## Data for processing
————

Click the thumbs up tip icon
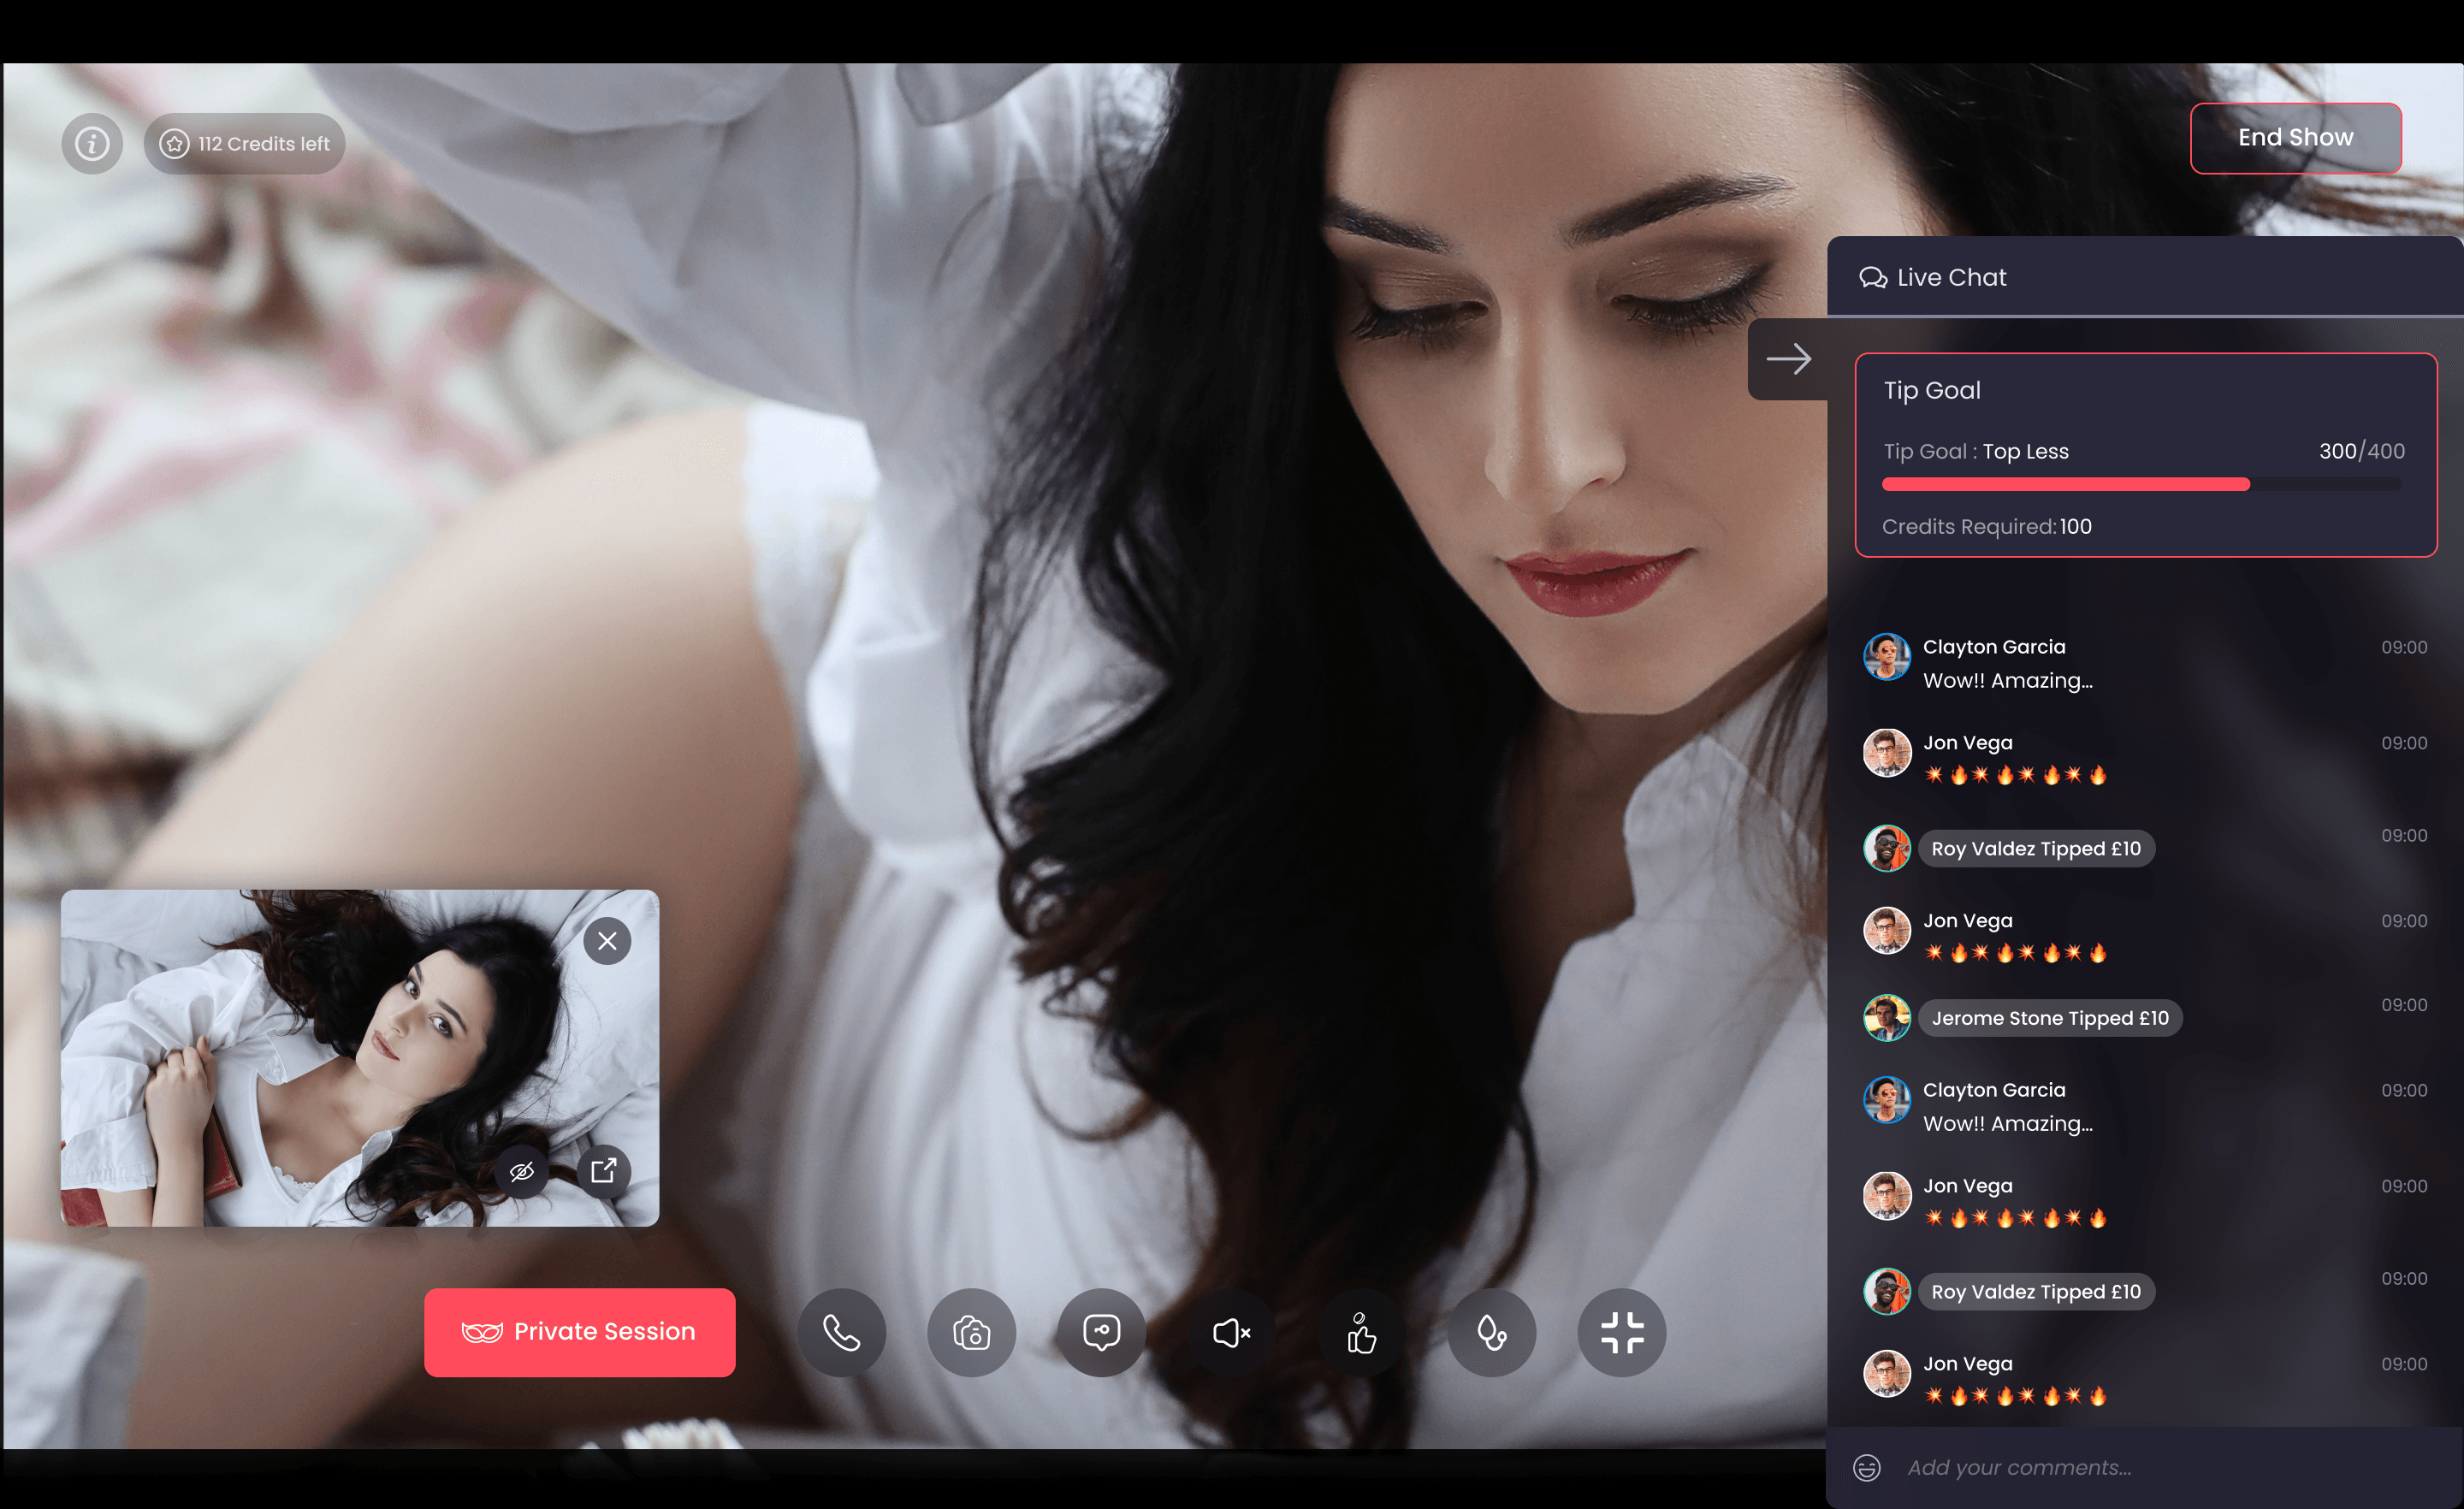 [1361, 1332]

————

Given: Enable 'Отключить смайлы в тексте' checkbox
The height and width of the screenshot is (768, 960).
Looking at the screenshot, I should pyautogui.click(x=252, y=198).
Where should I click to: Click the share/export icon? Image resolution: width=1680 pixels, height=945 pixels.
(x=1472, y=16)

————

## What to do
Render the data from the line containing "Given: Enable 'Отключить" through the line containing "(x=1472, y=16)", inclusive, as a Markdown table with the columns Row and Text. Leave out any blank lines.

## Response to this exercise
| Row | Text |
|---|---|
| 1 | Given: Enable 'Отключить смайлы в тексте' checkbox |
| 2 | The height and width of the screenshot is (768, 960). |
| 3 | Looking at the screenshot, I should pyautogui.click(x=252, y=198). |
| 4 | Where should I click to: Click the share/export icon? Image resolution: width=1680 pixels, height=945 pixels. |
| 5 | (x=1472, y=16) |